IF YOU MEASURE SIBERIA’S width from the Urals in the west to the last spit of land that makes up the Chukotka Peninsula on Russia’s Arctic seaboard, then Siberia is wider than Australia, its Pacific edge just fifty miles shy of North America to the east. In Siberia, there are lakes that are called seas, with some parts so thinly populated that travellers past and present have frequently compared Siberia to the moon.* This analogy would work if it weren’t for the animal life that thrives in Siberia’s icy vaults. Once upon a time, when Eurasia wasn’t such a mighty, contiguous landmass, the Urals formed the shore of an epicontinental sea dividing Europe from Asia. Flora and fauna migrated across the land when sea levels fell, except for one species that managed to more or less respect the borders of this long-forgotten biogeographical divide: a plucky little Siberian newt you seldom find west of the Urals. A fierce swimmer and evolutionary hero, the pencil-long Salamandrella keyserlingii can live for many years inside the permafrost, in temperatures hitting fifty degrees below. In The Gulag Archipelago, Solzhenitsyn describes how in Stalin’s labour camps, higher thoughts of ichthyology would be cast aside for a mouthful of the prehistoric flesh. If famished convicts were ever to chance upon such a thing, he pictured the scene: the salamander would be frantically thawed on the bonfire and devoured ‘with relish’ by hungry convicts elbowing each other out of the way.

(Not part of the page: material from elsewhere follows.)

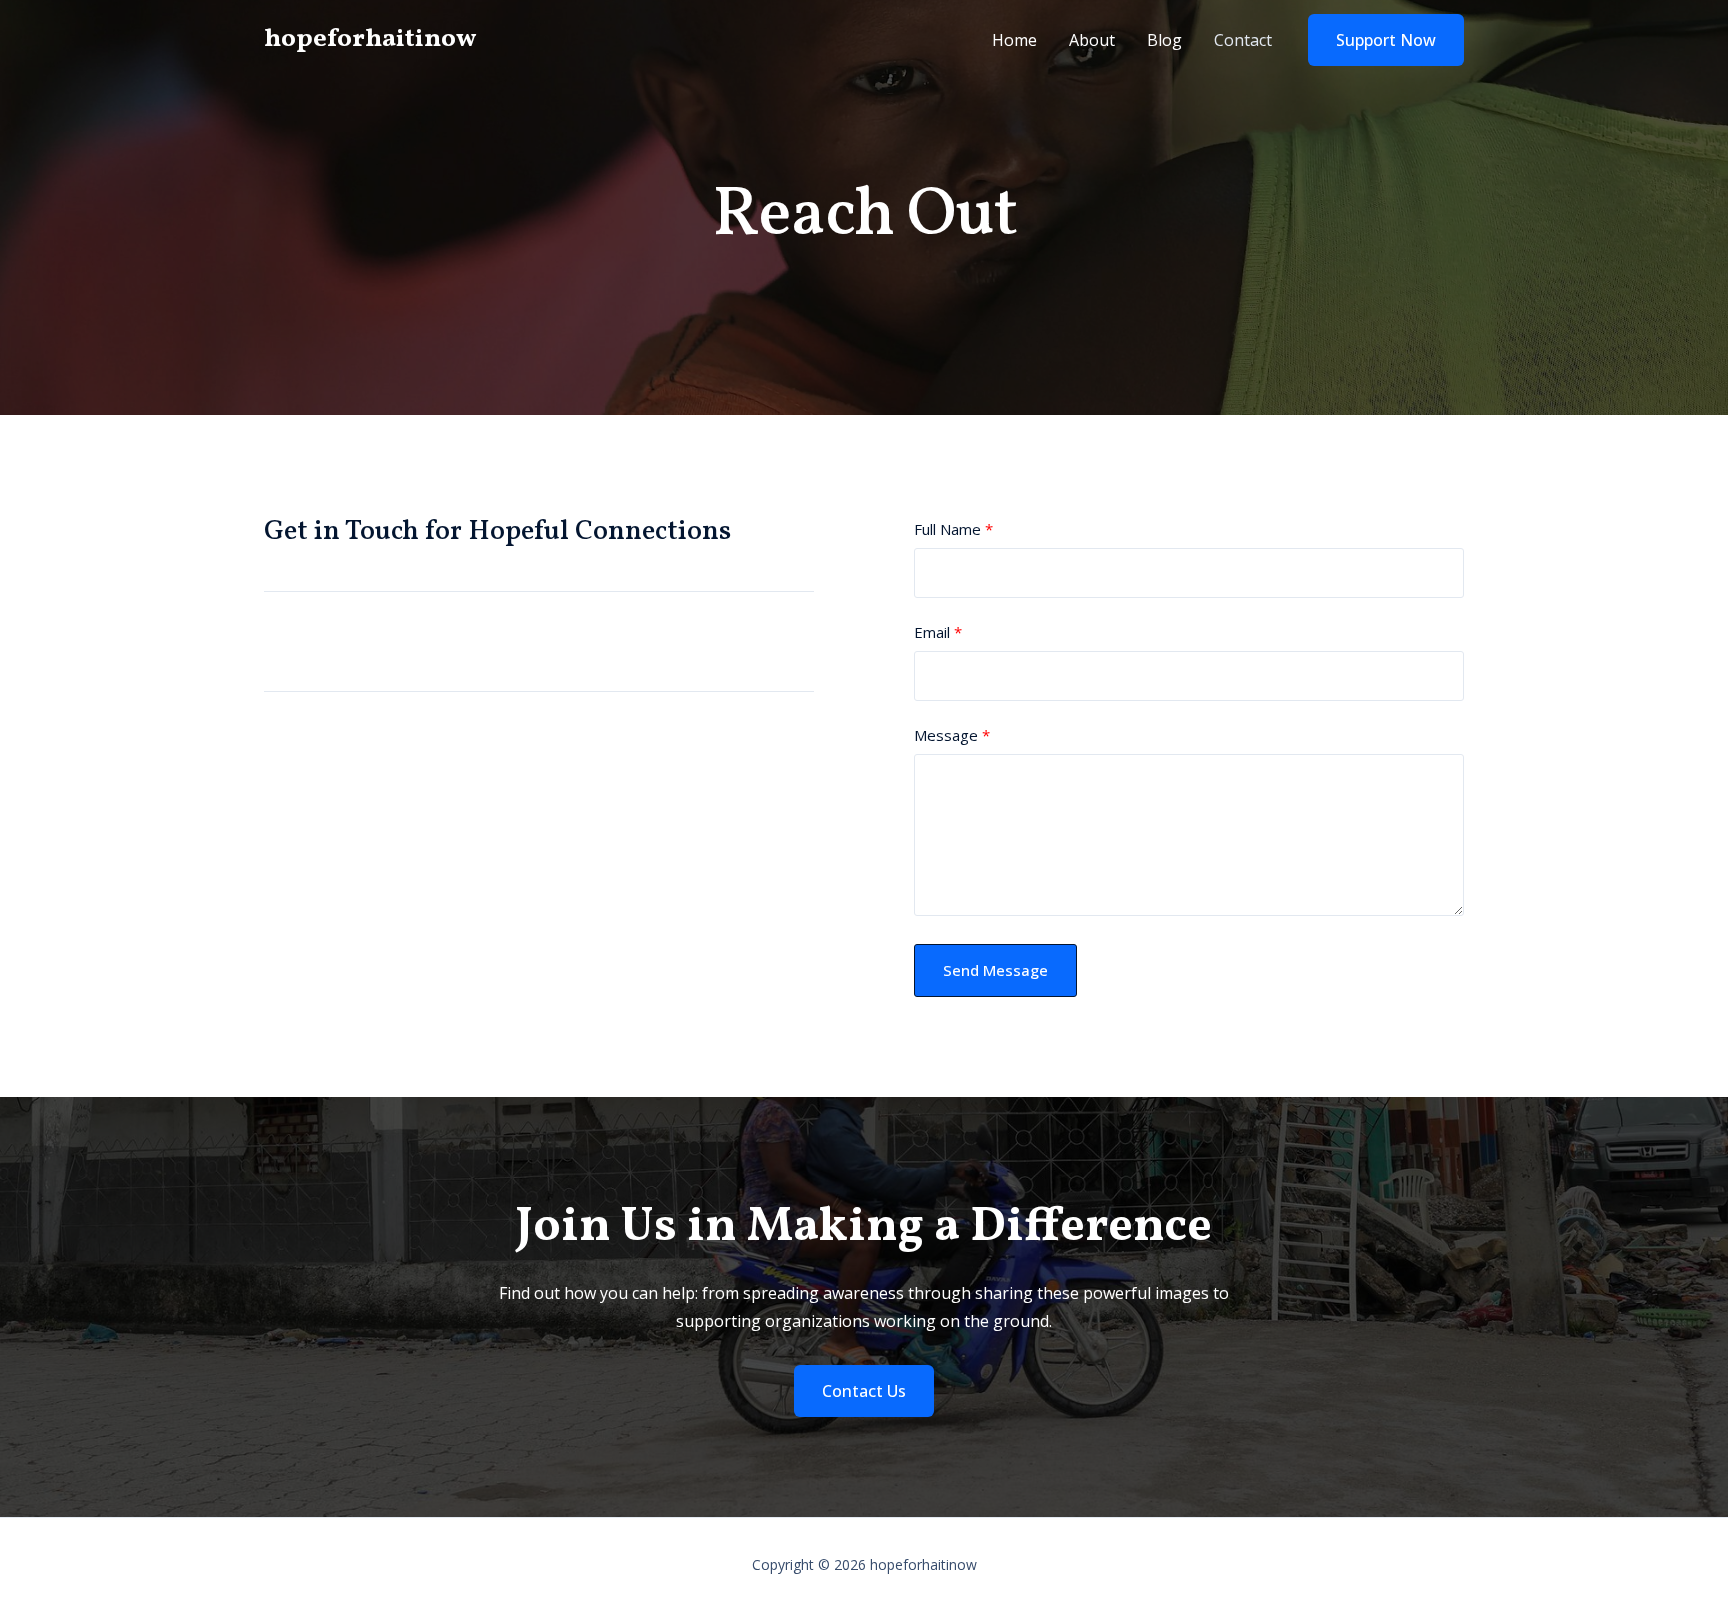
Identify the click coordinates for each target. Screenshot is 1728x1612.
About (1092, 40)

On a cold winter morning in March 2016, I landed in the city of Khabarovsk in the Russian Far East, an eight-hour flight from Moscow and about a day’s drive from the Pacific, where the coast is so choked with ice you can walk out on to a frozen ocean. It felt about as far from home as I could get while remaining on this planet. With the idea of Siberia’s lost pianos nagging at my conscience, I had made a couple of cursory attempts to see if my quest had legs, but the real purpose of my trip wasn’t to find an instrument for the Mongolian pianist I had befriended. I had come to track something far rarer – to write about the Siberian, or Amur, tiger. If there were a decent story to tell, I would sell it to a British newspaper. In winter, when the forest is covered in snow, it is easier to see a tiger’s footprints.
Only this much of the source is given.